Exploitation and pollution of the global commons can occur in the following ways:

1. Overfishing in international waters: The high seas face significant exploitation from fishing vessels that overharvest, leading to rapid declines in fish populations. Since these waters are not under the jurisdiction of any single nation, monitoring and regulating them can be difficult.

2. Air pollution and greenhouse gas emissions: As industries and nations emit greenhouse gases, these accumulate in the global atmosphere, leading to climate change. While the emissions may originate in one country, their effects are felt worldwide.

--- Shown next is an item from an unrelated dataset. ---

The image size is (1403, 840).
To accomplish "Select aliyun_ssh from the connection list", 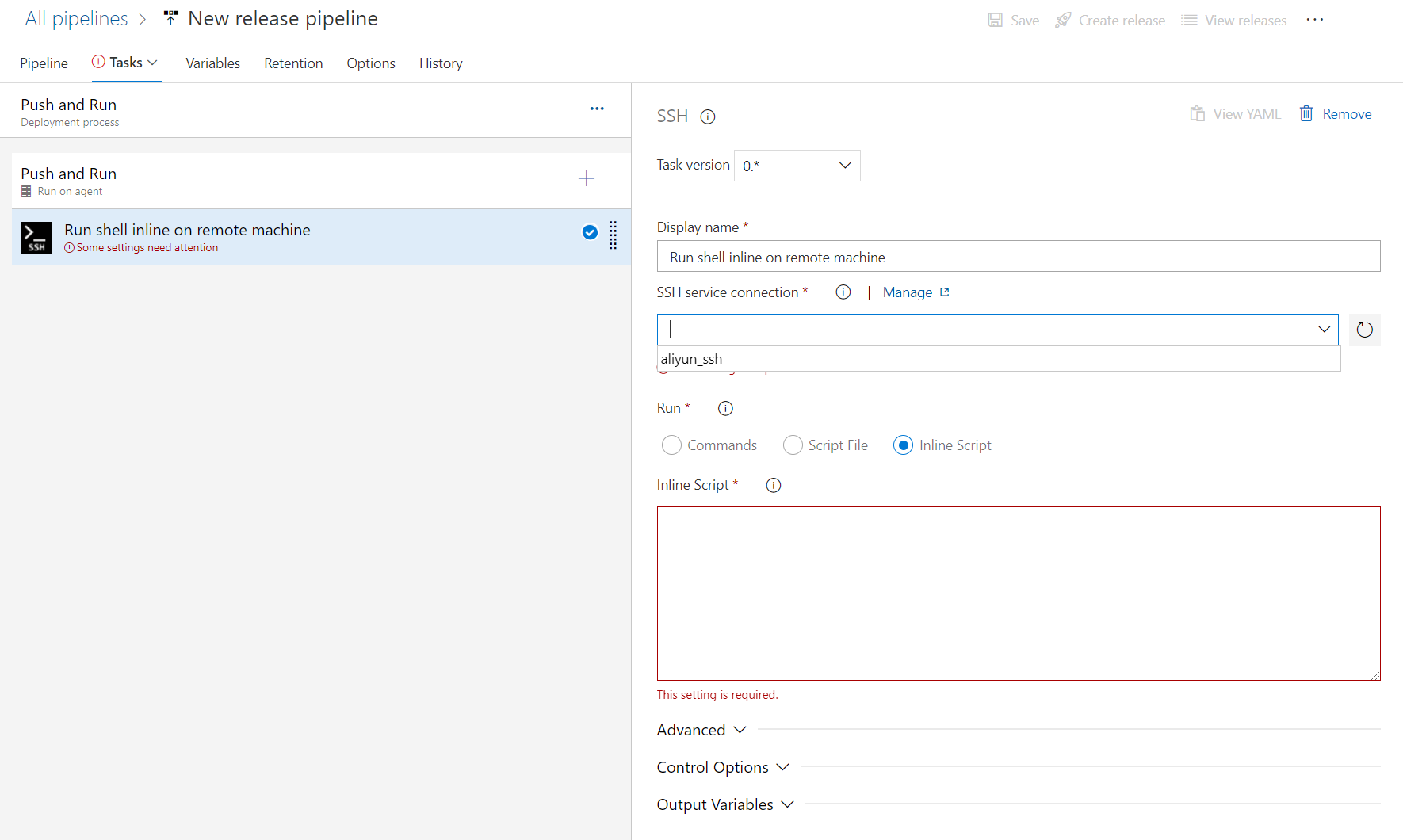I will 691,358.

3. Ozone layer depletion: Certain chemicals, like chlorofluorocarbons (CFCs), once used widely in products such as refrigerants and aerosol sprays, damage the ozone layer in the atmosphere, increasing the risk of harmful UV radiation reaching the Earth’s surface.

4. Space debris: With increasing space exploration and satellite launches, there’s a growing amount of space debris or “space junk” orbiting Earth. This poses threats to both manned and unmanned spacecraft.

5. Pollution and waste in Antarctica: Although governed by international treaties to remain a zone for peace and scientific research, there have been instances of waste and environmental degradation in Antarctica from research stations and human activities.

6. Deep-sea mining: As resources on land become scarcer, there’s growing interest in mining the deep seabed for minerals. This could have unknown and potentially devastating impacts on the fragile ecosystems of the deep sea.

Addressing the challenges of the global commons requires international cooperation. Treaties like the United Nations Convention on the Law of the Sea (UNCLOS) for maritime issues, the Montreal Protocol for protecting the ozone layer, and the Outer Space Treaty for activities in space are examples of international efforts to protect and manage the global commons.